◆ INSTRUCTIONS FOR THE TASK:
Translate this sentence from the article on the January jobs report into Spanish: "Businesses added 237,000 jobs, driven by retail, construction and financial services."

January jobs report crushes expectations: 227,000 added

Paul Davidson
USA TODAY

The labor market began 2017 on a high note as U.S employers added 227,000 jobs in January, raising the prospect of solid hiring this year amid a burst of business confidence in the Trump administration.

The unemployment rate, which is calculated from a different survey, rose to 4.8% from 4.7%, the Labor Department said Friday. That's because a hefty rise in employment was offset by an even bigger increase in the number of Americans working and looking for jobs.

Study hiring has stoked activity at job fairs.

Economists surveyed by Bloomberg expected 175,000 job gains.

The news cheered investors who pushed up the Dow Jones industrial average by 186 points, ending the week at 20,071. Financial stocks contributed to the broader market's gains after President Trump signed an executive order to roll back some Obama-era restraints on Wall Street banks.

Businesses added 237,000 jobs, driven by retail, construction and financial services. Federal, state and local governments lost 10,000.

On the downside, job gains for November and December were revised down by 39,000. November’s was revised to 164,000 from 204,000, and December’s to 157,000 from 156,000.

◆ ENTRIES:
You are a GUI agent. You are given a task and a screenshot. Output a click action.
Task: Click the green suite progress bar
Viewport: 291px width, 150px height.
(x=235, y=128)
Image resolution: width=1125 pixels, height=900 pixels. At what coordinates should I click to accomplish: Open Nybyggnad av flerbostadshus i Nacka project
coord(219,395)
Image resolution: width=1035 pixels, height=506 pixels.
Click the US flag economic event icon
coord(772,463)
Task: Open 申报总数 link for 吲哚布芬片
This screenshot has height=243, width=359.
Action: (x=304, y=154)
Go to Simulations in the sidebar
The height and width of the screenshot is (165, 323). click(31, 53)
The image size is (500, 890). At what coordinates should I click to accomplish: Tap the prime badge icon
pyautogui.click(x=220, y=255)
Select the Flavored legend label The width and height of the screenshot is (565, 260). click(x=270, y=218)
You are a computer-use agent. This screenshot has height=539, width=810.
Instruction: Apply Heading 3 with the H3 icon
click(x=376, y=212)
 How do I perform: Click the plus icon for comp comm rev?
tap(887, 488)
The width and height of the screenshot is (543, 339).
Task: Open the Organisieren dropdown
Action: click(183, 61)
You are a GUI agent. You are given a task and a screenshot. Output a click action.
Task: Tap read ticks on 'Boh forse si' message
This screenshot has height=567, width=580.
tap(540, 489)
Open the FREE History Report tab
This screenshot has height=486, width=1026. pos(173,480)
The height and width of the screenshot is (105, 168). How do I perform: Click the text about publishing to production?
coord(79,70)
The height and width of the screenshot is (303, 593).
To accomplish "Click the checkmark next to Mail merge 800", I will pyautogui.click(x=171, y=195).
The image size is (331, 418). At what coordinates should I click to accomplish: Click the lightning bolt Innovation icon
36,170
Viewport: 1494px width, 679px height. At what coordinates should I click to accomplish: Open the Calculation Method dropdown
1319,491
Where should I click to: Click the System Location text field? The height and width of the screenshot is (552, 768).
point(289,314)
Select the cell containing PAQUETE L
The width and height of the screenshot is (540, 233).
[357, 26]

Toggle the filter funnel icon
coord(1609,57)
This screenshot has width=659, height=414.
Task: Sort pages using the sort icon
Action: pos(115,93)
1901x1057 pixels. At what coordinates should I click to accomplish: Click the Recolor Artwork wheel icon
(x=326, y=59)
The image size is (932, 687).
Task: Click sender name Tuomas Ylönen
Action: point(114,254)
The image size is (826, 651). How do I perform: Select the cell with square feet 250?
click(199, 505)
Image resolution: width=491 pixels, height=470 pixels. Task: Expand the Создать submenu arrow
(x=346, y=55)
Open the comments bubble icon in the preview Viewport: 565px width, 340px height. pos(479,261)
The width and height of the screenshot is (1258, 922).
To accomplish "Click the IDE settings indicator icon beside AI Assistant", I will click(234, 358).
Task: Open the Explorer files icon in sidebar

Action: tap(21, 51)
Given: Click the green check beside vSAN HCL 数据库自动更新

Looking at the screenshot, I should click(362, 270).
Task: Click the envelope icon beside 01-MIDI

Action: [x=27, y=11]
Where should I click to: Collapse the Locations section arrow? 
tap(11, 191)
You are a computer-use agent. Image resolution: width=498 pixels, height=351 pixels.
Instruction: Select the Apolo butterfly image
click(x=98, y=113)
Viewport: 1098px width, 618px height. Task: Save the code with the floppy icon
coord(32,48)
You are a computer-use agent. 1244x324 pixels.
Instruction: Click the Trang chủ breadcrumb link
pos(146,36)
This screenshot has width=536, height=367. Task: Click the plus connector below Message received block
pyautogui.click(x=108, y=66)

◆ TASK SOLUTION:
Las empresas sumaron 237.000 empleos, impulsadas por el comercio minorista, la construcción y los servicios financieros.